◆ **Directive 1**
In the commit log, what header file gets the character sinks moved into it?
◆ **Directive 2**
Continue the commit log from the point where it stops.
[Excerpt to read — start]
Move the core of NS_ConvertUCS2toUTF8 into character sinks in nsUTF8Utils.h, and use them to make ToNewUTF8String faster. Fix bug in surrogate handling in the moved code. Fix null-termination bug in UTF8ToNewUnicode. b=206682 r=jag sr=alecf a=brendan

git-svn-id: svn://10.0.0.236/trunk@142764 18797224-902f-48f8-a5cc-f745e15eee43
2003-05-22 21:25:43 +00:00
parent 4013205ecb
commit ec7a16fd6d
10 changed files with 424 additions and 258 deletions
--- a/mozilla/xpcom/string/obsolete/nsString.cpp
+++ b/mozilla/xpcom/string/obsolete/nsString.cpp
@@ -45,6 +45,7 @@
 #include "nsString.h"
 #include "nsReadableUtils.h"
 #include "nsDebug.h"
+#include "nsUTF8Utils.h"

 #ifndef nsCharTraits_h___
 #include "nsCharTraits.h"
@@ -54,8 +55,10 @@
 #include "prdtoa.h"
[Excerpt to read — finish]
[Extracted information — start]
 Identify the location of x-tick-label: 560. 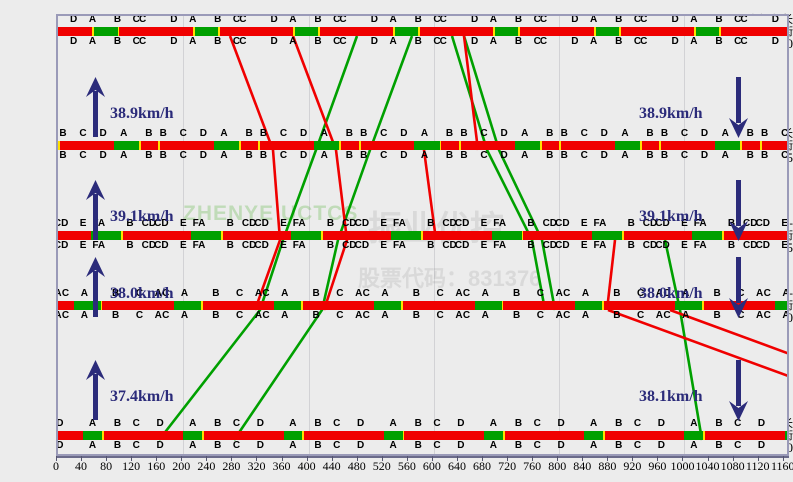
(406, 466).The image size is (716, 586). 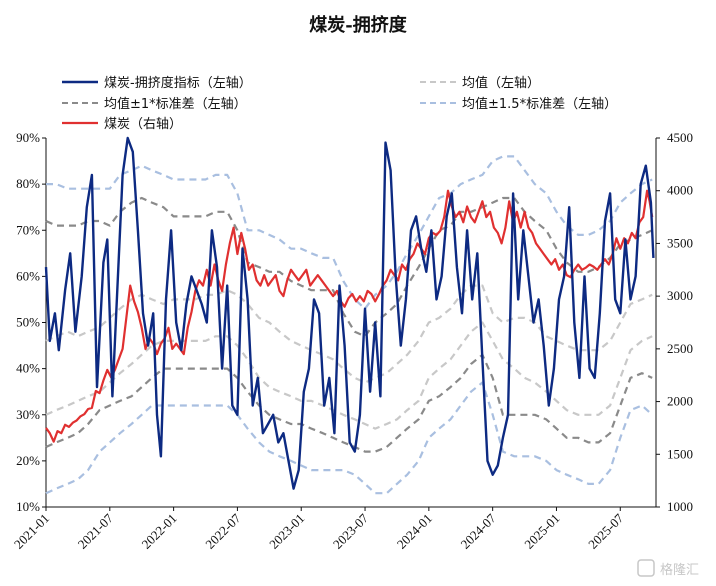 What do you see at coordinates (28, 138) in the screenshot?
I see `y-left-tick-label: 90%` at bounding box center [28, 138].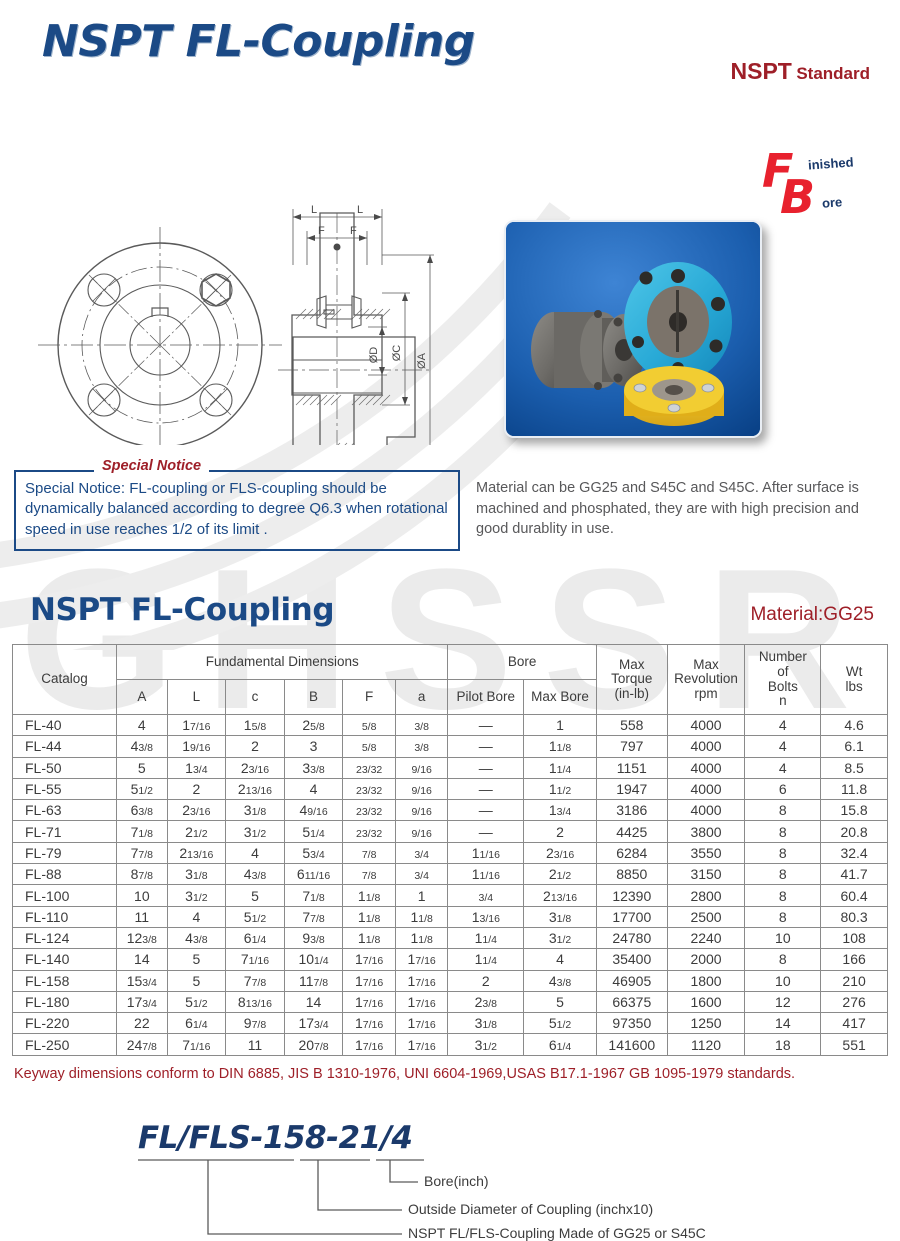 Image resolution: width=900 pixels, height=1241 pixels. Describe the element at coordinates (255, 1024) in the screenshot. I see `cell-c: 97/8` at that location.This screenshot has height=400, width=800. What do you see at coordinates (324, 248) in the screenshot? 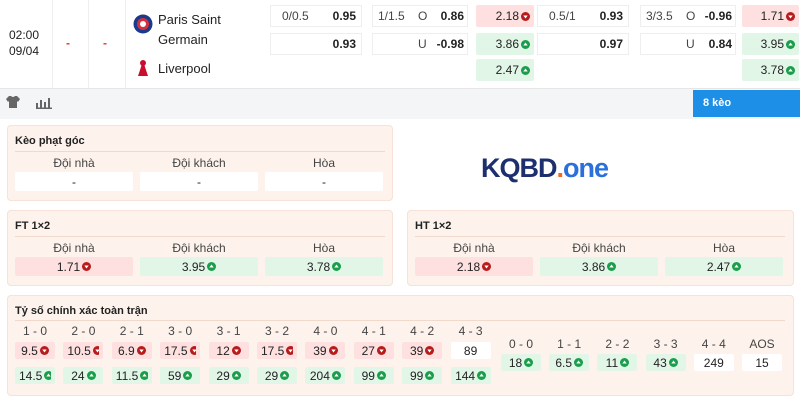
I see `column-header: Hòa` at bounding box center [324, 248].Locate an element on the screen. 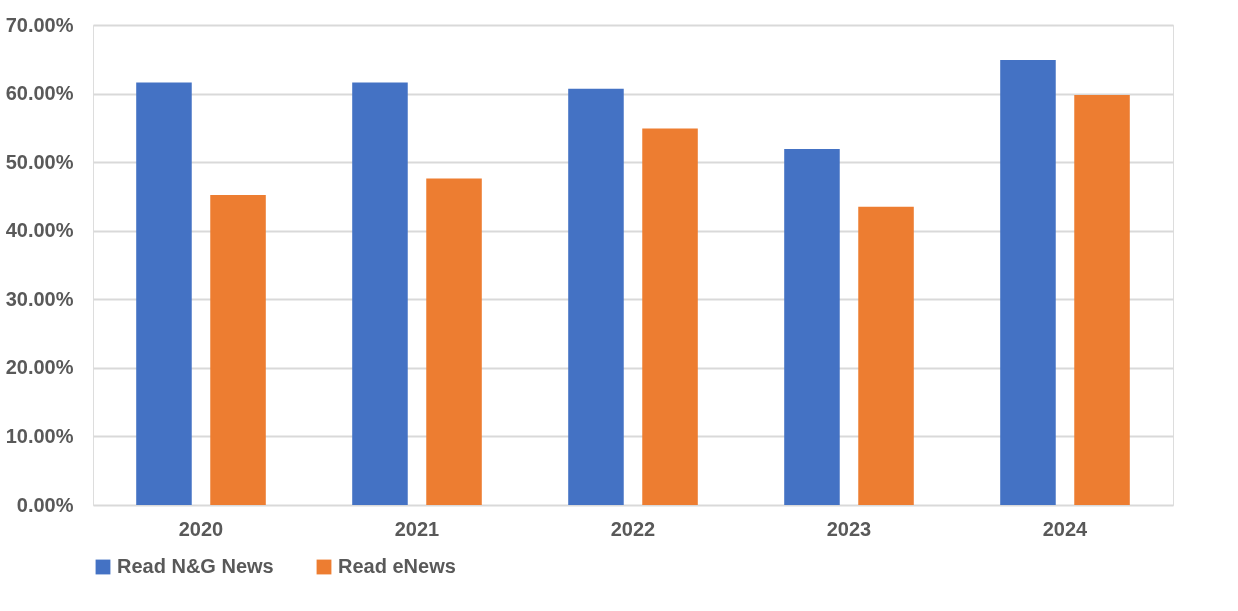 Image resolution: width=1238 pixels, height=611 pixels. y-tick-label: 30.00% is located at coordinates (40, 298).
[Extracted information — finish]
◆ **Reply 1**
nsUTF8Utils.h

◆ **Reply 2**
 #endif

+#ifdef DEBUG
 static const char* kPossibleNull = "Error: possible unintended null in string";
 static const char* kNullPointerError = "Error: unexpected null ptr";
+#endif
 static const char* kWhitespace="\b\t\r\n ";

 const nsBufferHandle<char>*
@@ -1084,111 +1087,47 @@ PRBool nsCString::EqualsWithConversion(const char* aCString,PRBool aIgnoreCase,P

 //----------------------------------------------------------------------

-NS_ConvertUCS2toUTF8::NS_ConvertUCS2toUTF8( const nsAString& aString )
+NS_ConvertUCS2toUTF8::NS_ConvertUCS2toUTF8( const PRUnichar* aString )
  {
-    nsAString::const_iterator start; aString.BeginReading(start);
-    nsAString::const_iterator end;   aString.EndReading(end);
-    
-    while (start != end) {
-      nsReadableFragment<PRUnichar> frag(start.fragment());
-      Append(frag.mStart, frag.mEnd - frag.mStart);
-      start.advance(start.size_forward());
-    }
+    if (!aString)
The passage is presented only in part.